Trademarks, copyrights, and patents are among the most contentious pieces of law anywhere, and it's very easy to make enemies by swinging your constitutional protections the wrong way.
The next time Verizon wants to poke fun at AT&T and its 3G coverage, it may want to stay away from clever turns of phrase like "There's a map for that." Otherwise, Apple's lawyers might come knocking with a subpoena. We Fools are less likely to run into legal trouble for twisting those words thanks to Fair Use laws, but the knowledge of this specialized trademark now hangs over my head. Never mind that "There's an app for that" jumped the shark long ago -- lawyers have itchy trigger fingers sometimes. With that in mind, here's a couple of marketing messages that probably won't fly anymore:
- Starbucks Frappucinos: "Droopy? There's a frap for that."

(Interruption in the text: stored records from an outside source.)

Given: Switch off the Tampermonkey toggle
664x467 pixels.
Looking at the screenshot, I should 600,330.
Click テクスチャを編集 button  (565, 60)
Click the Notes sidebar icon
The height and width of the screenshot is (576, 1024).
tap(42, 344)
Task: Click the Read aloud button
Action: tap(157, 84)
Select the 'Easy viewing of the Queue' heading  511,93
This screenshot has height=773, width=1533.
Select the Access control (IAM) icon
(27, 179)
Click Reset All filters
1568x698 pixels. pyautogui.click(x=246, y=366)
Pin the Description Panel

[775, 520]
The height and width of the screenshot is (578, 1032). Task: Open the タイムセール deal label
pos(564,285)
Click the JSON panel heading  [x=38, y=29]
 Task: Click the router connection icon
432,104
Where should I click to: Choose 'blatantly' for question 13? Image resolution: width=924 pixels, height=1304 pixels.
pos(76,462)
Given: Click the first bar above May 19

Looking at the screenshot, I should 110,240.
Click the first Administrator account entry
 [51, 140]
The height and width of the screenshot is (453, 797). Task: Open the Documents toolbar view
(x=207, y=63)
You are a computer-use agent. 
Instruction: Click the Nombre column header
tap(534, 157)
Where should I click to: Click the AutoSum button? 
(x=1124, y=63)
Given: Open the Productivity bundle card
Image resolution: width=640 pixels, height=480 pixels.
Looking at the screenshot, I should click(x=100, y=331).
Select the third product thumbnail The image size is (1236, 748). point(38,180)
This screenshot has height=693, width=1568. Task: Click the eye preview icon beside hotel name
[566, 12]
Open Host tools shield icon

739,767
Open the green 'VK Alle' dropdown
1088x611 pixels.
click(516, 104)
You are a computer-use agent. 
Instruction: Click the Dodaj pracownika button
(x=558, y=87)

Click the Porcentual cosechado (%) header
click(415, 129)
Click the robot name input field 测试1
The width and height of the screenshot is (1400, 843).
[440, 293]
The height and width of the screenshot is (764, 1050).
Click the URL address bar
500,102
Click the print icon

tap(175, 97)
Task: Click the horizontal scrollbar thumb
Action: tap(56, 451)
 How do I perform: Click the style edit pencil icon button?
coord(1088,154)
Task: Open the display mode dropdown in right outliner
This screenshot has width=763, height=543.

- Sealy mattresses: "Tired? There's a nap for that."
- Death Row Records: "Angry? There's a rap for that."
- Subway: "Hungry? There's a wrap for that."
- Orkin: "Mice? There's a trap for that."
And so it goes -- acres of creativity laid to waste in a single filing. In Apple's defense, the application was filed last December while the phrase still sounded a little bit fresh. As it stands, I don't think this trademark matters much anymore.